:: Assignment ::
Each line of the listing where the string "computer" appears is to be identified and copied.

________

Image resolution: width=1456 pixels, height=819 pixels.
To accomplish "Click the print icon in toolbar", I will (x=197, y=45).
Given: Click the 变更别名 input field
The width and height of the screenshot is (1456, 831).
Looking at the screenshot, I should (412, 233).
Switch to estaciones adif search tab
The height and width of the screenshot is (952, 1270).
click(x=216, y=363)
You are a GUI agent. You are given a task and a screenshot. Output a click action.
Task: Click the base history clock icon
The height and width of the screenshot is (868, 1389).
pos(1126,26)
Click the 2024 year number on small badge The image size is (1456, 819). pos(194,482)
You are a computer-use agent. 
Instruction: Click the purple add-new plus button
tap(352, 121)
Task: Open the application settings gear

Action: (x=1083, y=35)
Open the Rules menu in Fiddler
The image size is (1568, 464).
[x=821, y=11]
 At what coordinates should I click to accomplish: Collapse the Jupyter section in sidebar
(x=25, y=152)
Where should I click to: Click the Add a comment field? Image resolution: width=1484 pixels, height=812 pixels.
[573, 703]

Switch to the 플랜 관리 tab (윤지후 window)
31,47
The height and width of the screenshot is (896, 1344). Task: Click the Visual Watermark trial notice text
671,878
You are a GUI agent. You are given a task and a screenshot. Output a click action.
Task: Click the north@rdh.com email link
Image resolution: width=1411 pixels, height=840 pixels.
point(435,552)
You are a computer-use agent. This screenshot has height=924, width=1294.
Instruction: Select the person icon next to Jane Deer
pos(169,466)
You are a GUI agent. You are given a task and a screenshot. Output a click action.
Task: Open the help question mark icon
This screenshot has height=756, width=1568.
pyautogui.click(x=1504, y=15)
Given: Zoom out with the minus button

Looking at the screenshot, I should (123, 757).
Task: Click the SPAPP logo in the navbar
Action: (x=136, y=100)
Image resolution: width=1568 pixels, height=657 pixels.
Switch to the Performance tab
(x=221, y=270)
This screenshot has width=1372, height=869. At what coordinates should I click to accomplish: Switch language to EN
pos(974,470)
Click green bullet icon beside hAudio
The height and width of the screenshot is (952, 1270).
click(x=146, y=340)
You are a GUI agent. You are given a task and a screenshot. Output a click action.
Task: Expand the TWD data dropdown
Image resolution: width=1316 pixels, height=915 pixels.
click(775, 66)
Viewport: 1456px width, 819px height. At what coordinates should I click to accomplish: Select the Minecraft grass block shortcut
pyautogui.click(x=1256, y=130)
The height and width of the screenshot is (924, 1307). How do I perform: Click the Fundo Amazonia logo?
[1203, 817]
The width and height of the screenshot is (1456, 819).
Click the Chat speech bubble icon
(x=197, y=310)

________

:: Completed task ::
You are a computer-use agent. 
You are a computer-use agent. This screenshot has height=924, width=1294.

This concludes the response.